Beware the New Zealand Tax Residency Trap

While it was not uncommon before the impact of COVID, post-COVID will see more split families with one part of the family presumably with the children living in New Zealand. The other spouse will be working overseas earning higher income with the ability to travel between the two countries seriously compromised for the foreseeable future.


While this might not be ideal from a family situation, many people in this situation mistakenly believe that the income they earn overseas from one partner often working in a high-income low or no tax jurisdiction is tax-free in New Zealand. Sadly, the chances of that happening are about as likely as us having a COVID cure tomorrow.

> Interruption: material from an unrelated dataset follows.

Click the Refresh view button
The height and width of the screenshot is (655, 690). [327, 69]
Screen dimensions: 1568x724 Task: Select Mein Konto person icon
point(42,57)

An individual is considered to be tax resident in New Zealand if they are physically present in New Zealand for 183 days or more in any 365-day period. The 183 days need not be consecutive, and you are deemed to be resident for the first of those days for income tax purposes. Any part day in New Zealand also counts as a whole day, i.e. if you fly in at 11:55 pm you are here for the entire day for the count purposes.


So while the spouse that is working overseas is unlikely to be in New Zealand under the physical count or presence test, they will likely have a permanent place of abode in New Zealand which is the second test. This is because they will own or rent a home in New Zealand where their spouse and typically family reside and they have a degree of social, investment and family connections. On this basis alone, whether or not they physically set foot in New Zealand, they will likely be subject to income tax in New Zealand on their worldwide earnings.


In some cases, they may reside in a country with which New Zealand has a double tax agreement. Sadly, these are not likely to assist as the double tax agreement tiebreaker test will look at firstly whether a permanent home is available in each country. Given there is a home in New Zealand, there will also be likely a home available in the foreign low tax country where they are working whether rented or employer provided. That still counts. That brings us to the second tiebreaker test then which is closer personal and economic relations. Apart from employment in the low tax foreign jurisdiction, all other connections would typically point back to New Zealand for the spouse based overseas. Thus, the double tax agreement won't provide any relief, and New Zealand can still tax the worldwide income of the spouse living and working in the low or no tax jurisdiction.


COVID will see many spouses and children return to New Zealand to a safer environment, and we cannot see this trend stopping for some considerable time yet. We are hearing that around 300 individuals are returning to New Zealand each day on a permanent repatriation basis.


It is vital that before you make these decisions to come back to New Zealand, you obtain advice around taxation and other matters both in New Zealand and in the foreign country that you have come from. If you don't, as can be shown by this example, the outcomes can be costly.